Open carry vs concealed carry


----------



## DallanC (Jan 13, 2009)

Haha no kidding. Open carry = being a target. CC and just assume everyone else is too.

-DallanC


----------



## Bax* (Dec 14, 2008)

If my dogs are any indicator - they dont give a crap about open or concealed carry. They just wanna mess with those weird looking cats they found.


----------



## AF CYN (Mar 19, 2009)

Good one, Bowgy!


----------



## Lone_Hunter (Oct 25, 2017)

Time and place for both, City = concealed, mountains = open. 

Honestly, someone carrying openly in the city isn't a normal sight to see unless your also wearing a badge. You really do set yourself up as a target. 

Mountains, its fairly normal to see an openly carried handgun. If your by yourself, you set yourself up as NOT being a target.

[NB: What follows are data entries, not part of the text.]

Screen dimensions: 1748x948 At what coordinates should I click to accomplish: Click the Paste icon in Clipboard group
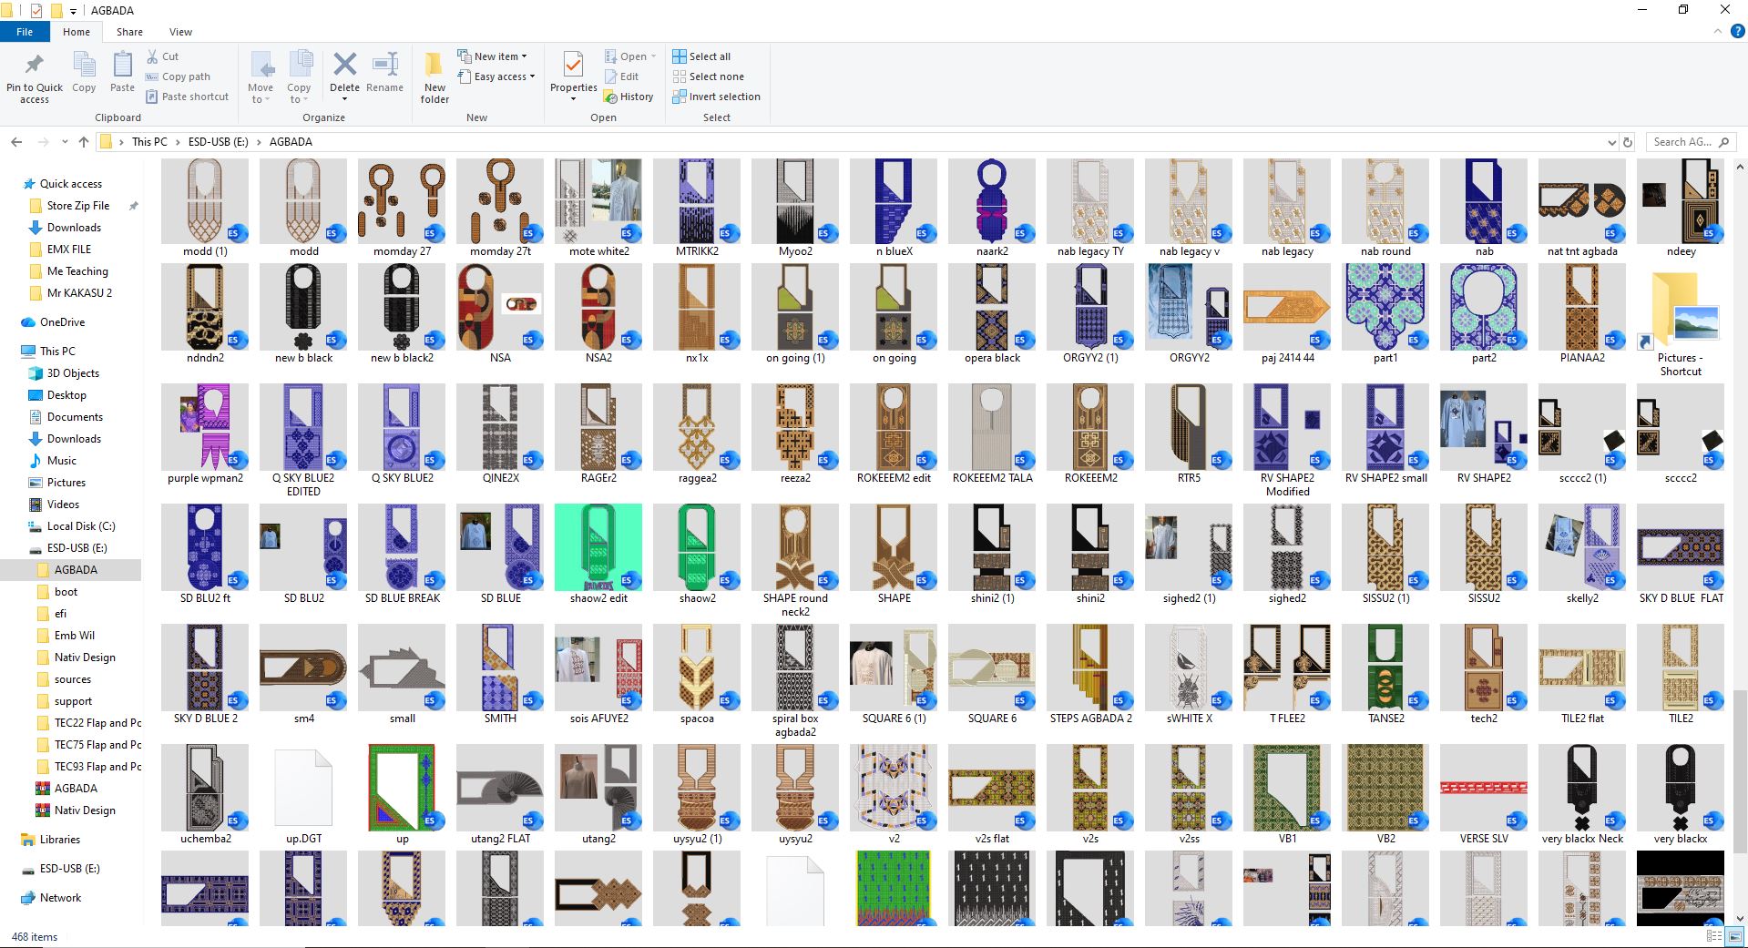tap(122, 65)
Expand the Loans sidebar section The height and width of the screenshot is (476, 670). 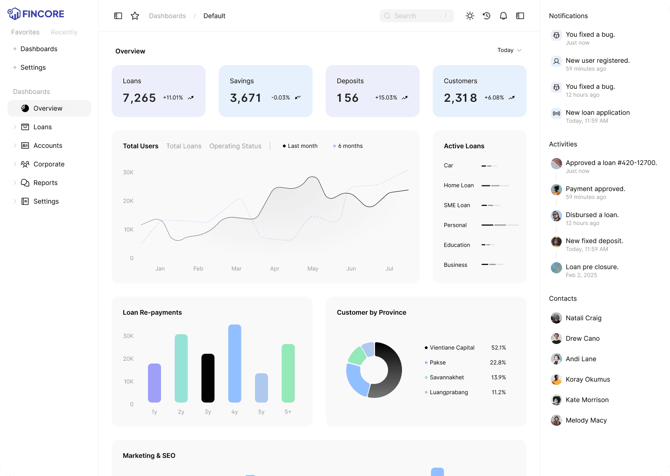(15, 126)
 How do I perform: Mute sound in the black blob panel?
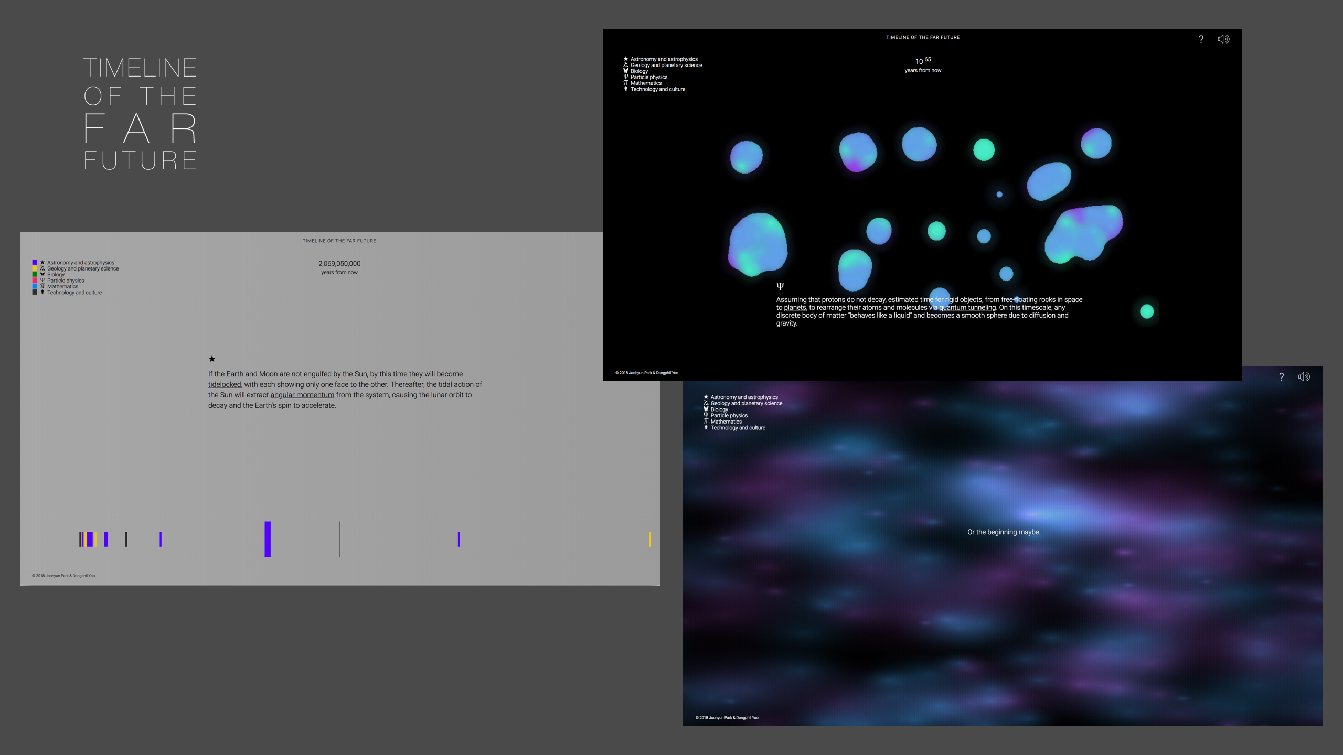click(x=1223, y=39)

Personally in the mountains, I notice more on *how *folks are carrying then *what *their carrying..


----------



## Vanilla (Dec 11, 2009)

Looks like someone missed that joke! Good stuff, Bowgy. That gave me a chuckle.


----------



## willfish4food (Jul 14, 2009)

That concealed carry is printing pretty badly though. He's not fooling anybody.


----------



## Bax* (Dec 14, 2008)

willfish4food said:


> That concealed carry is printing pretty badly though. He's not fooling anybody.


He’s basically flashing gang colors. You know he’s packin


----------



## Lone_Hunter (Oct 25, 2017)

Vanilla said:


> Looks like someone missed that joke! Good stuff, Bowgy. That gave me a chuckle.


Guess so, I didn't realize this was the humor section.


----------



## DreadedBowHunter (Sep 22, 2021)

I open and concealed carry at the same time so if I’m ever disarmed they got another thing coming. I OC a 1911 .45acp and tuck a Glock26 appendix carry, my family is Safe and they know they never have to worry. My 3 year old son says “If a bad guy comes daddy will shoot him” 😎


----------